----- DATA TO PROCESS
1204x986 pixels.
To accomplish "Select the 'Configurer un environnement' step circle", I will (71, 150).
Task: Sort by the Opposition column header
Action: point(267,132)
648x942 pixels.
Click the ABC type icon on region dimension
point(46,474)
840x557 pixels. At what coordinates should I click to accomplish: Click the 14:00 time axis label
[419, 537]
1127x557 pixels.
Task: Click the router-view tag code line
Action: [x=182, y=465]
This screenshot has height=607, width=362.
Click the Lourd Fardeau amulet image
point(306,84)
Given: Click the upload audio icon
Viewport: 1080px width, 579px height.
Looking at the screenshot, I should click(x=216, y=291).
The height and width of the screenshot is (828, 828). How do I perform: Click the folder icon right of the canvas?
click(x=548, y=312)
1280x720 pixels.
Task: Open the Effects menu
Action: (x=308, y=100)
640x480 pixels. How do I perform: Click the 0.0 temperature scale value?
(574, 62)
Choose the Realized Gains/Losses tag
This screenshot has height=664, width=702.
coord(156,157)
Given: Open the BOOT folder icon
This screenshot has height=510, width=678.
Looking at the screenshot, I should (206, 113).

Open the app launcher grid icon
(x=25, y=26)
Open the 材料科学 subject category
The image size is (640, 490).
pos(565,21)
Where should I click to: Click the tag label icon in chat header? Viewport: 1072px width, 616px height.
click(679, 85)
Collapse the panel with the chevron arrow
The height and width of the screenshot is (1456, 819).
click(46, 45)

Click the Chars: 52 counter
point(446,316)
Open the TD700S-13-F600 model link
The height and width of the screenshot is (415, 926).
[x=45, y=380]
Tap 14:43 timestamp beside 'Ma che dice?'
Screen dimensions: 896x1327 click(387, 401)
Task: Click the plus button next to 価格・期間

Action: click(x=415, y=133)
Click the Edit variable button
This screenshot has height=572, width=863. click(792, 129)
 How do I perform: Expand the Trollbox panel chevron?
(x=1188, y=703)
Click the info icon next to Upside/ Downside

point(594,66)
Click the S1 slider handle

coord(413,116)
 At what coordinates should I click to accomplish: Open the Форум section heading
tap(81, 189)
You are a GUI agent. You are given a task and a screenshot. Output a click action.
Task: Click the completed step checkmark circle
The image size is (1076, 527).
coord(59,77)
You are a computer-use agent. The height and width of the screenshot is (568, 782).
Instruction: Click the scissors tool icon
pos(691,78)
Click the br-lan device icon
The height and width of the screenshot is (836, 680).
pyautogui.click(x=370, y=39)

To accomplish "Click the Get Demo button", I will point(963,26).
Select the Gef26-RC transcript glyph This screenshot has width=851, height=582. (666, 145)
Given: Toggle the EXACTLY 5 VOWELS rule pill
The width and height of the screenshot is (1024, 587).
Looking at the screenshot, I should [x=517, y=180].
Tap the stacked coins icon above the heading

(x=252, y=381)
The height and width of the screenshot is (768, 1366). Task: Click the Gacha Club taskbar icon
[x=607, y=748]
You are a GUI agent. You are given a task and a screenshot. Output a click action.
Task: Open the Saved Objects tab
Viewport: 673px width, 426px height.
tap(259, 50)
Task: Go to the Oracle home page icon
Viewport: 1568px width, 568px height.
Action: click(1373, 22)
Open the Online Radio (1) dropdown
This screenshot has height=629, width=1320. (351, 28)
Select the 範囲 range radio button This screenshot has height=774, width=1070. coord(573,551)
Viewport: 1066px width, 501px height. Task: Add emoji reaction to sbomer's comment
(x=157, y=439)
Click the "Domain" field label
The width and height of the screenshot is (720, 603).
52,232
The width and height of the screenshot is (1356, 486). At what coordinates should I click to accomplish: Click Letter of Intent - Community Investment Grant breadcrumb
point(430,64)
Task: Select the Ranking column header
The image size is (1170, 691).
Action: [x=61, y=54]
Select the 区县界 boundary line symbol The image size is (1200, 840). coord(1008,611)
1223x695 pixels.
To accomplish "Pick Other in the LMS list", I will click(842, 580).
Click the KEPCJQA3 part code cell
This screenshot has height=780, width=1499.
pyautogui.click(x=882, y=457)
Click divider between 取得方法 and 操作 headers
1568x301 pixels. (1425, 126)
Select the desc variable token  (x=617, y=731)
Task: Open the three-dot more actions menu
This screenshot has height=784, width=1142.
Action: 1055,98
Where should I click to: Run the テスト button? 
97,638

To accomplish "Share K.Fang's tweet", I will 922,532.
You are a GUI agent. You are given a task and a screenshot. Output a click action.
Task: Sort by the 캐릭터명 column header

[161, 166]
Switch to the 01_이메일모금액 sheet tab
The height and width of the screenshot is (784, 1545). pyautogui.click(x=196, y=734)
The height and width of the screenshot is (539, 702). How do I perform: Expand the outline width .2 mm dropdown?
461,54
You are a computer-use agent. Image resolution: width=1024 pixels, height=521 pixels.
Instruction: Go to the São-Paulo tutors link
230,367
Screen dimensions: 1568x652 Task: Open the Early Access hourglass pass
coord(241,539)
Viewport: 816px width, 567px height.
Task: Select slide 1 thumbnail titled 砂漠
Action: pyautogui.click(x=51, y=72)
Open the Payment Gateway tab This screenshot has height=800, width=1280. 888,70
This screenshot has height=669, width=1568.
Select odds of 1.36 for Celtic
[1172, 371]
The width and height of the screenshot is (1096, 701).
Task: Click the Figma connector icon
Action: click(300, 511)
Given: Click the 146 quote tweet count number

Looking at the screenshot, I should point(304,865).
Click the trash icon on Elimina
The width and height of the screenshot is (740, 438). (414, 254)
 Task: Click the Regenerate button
----------
EXERCISE OBJECTIVE:
Here, the records must be output exactly and in full.

SOLUTION TO THIS PROBLEM:
1204x986 pixels.
To accomplish "Select the 'Configurer un environnement' step circle", I will (71, 150).
Task: Sort by the Opposition column header
Action: point(267,132)
648x942 pixels.
Click the ABC type icon on region dimension
point(46,474)
840x557 pixels. At what coordinates should I click to accomplish: Click the 14:00 time axis label
[419, 537]
1127x557 pixels.
Task: Click the router-view tag code line
Action: [x=182, y=465]
This screenshot has height=607, width=362.
Click the Lourd Fardeau amulet image
point(306,84)
Given: Click the upload audio icon
Viewport: 1080px width, 579px height.
Looking at the screenshot, I should click(x=216, y=291).
The height and width of the screenshot is (828, 828). How do I perform: Click the folder icon right of the canvas?
click(x=548, y=312)
1280x720 pixels.
Task: Open the Effects menu
Action: (x=308, y=100)
640x480 pixels. How do I perform: Click the 0.0 temperature scale value?
(574, 62)
Choose the Realized Gains/Losses tag
This screenshot has height=664, width=702.
coord(156,157)
Given: Open the BOOT folder icon
This screenshot has height=510, width=678.
Looking at the screenshot, I should (206, 113).

Open the app launcher grid icon
(x=25, y=26)
Open the 材料科学 subject category
The image size is (640, 490).
pos(565,21)
Where should I click to: Click the tag label icon in chat header? Viewport: 1072px width, 616px height.
click(679, 85)
Collapse the panel with the chevron arrow
The height and width of the screenshot is (1456, 819).
click(46, 45)

Click the Chars: 52 counter
point(446,316)
Open the TD700S-13-F600 model link
The height and width of the screenshot is (415, 926).
[x=45, y=380]
Tap 14:43 timestamp beside 'Ma che dice?'
Screen dimensions: 896x1327 click(387, 401)
Task: Click the plus button next to 価格・期間

Action: click(x=415, y=133)
Click the Edit variable button
This screenshot has height=572, width=863. click(792, 129)
 How do I perform: Expand the Trollbox panel chevron?
(x=1188, y=703)
Click the info icon next to Upside/ Downside

point(594,66)
Click the S1 slider handle

coord(413,116)
 At what coordinates should I click to accomplish: Open the Форум section heading
tap(81, 189)
You are a GUI agent. You are given a task and a screenshot. Output a click action.
Task: Click the completed step checkmark circle
The image size is (1076, 527).
coord(59,77)
You are a computer-use agent. The height and width of the screenshot is (568, 782).
Instruction: Click the scissors tool icon
pos(691,78)
Click the br-lan device icon
The height and width of the screenshot is (836, 680).
pyautogui.click(x=370, y=39)

To accomplish "Click the Get Demo button", I will point(963,26).
Select the Gef26-RC transcript glyph This screenshot has width=851, height=582. (666, 145)
Given: Toggle the EXACTLY 5 VOWELS rule pill
The width and height of the screenshot is (1024, 587).
Looking at the screenshot, I should [x=517, y=180].
Tap the stacked coins icon above the heading

(x=252, y=381)
The height and width of the screenshot is (768, 1366). Task: Click the Gacha Club taskbar icon
[x=607, y=748]
You are a GUI agent. You are given a task and a screenshot. Output a click action.
Task: Open the Saved Objects tab
Viewport: 673px width, 426px height.
tap(259, 50)
Task: Go to the Oracle home page icon
Viewport: 1568px width, 568px height.
Action: click(1373, 22)
Open the Online Radio (1) dropdown
This screenshot has height=629, width=1320. (351, 28)
Select the 範囲 range radio button This screenshot has height=774, width=1070. coord(573,551)
Viewport: 1066px width, 501px height. Task: Add emoji reaction to sbomer's comment
(x=157, y=439)
Click the "Domain" field label
The width and height of the screenshot is (720, 603).
52,232
The width and height of the screenshot is (1356, 486). At what coordinates should I click to accomplish: Click Letter of Intent - Community Investment Grant breadcrumb
point(430,64)
Task: Select the Ranking column header
The image size is (1170, 691).
Action: [x=61, y=54]
Select the 区县界 boundary line symbol The image size is (1200, 840). coord(1008,611)
1223x695 pixels.
To accomplish "Pick Other in the LMS list", I will click(842, 580).
Click the KEPCJQA3 part code cell
This screenshot has height=780, width=1499.
pyautogui.click(x=882, y=457)
Click divider between 取得方法 and 操作 headers
1568x301 pixels. (1425, 126)
Select the desc variable token  (x=617, y=731)
Task: Open the three-dot more actions menu
This screenshot has height=784, width=1142.
Action: 1055,98
Where should I click to: Run the テスト button? 
97,638

To accomplish "Share K.Fang's tweet", I will 922,532.
You are a GUI agent. You are given a task and a screenshot. Output a click action.
Task: Sort by the 캐릭터명 column header

[161, 166]
Switch to the 01_이메일모금액 sheet tab
The height and width of the screenshot is (784, 1545). pyautogui.click(x=196, y=734)
The height and width of the screenshot is (539, 702). How do I perform: Expand the outline width .2 mm dropdown?
461,54
You are a computer-use agent. Image resolution: width=1024 pixels, height=521 pixels.
Instruction: Go to the São-Paulo tutors link
230,367
Screen dimensions: 1568x652 Task: Open the Early Access hourglass pass
coord(241,539)
Viewport: 816px width, 567px height.
Task: Select slide 1 thumbnail titled 砂漠
Action: pyautogui.click(x=51, y=72)
Open the Payment Gateway tab This screenshot has height=800, width=1280. 888,70
This screenshot has height=669, width=1568.
Select odds of 1.36 for Celtic
[1172, 371]
The width and height of the screenshot is (1096, 701).
Task: Click the Figma connector icon
Action: click(300, 511)
Given: Click the 146 quote tweet count number

Looking at the screenshot, I should point(304,865).
Click the trash icon on Elimina
The width and height of the screenshot is (740, 438). (414, 254)
 Task: Click the Regenerate button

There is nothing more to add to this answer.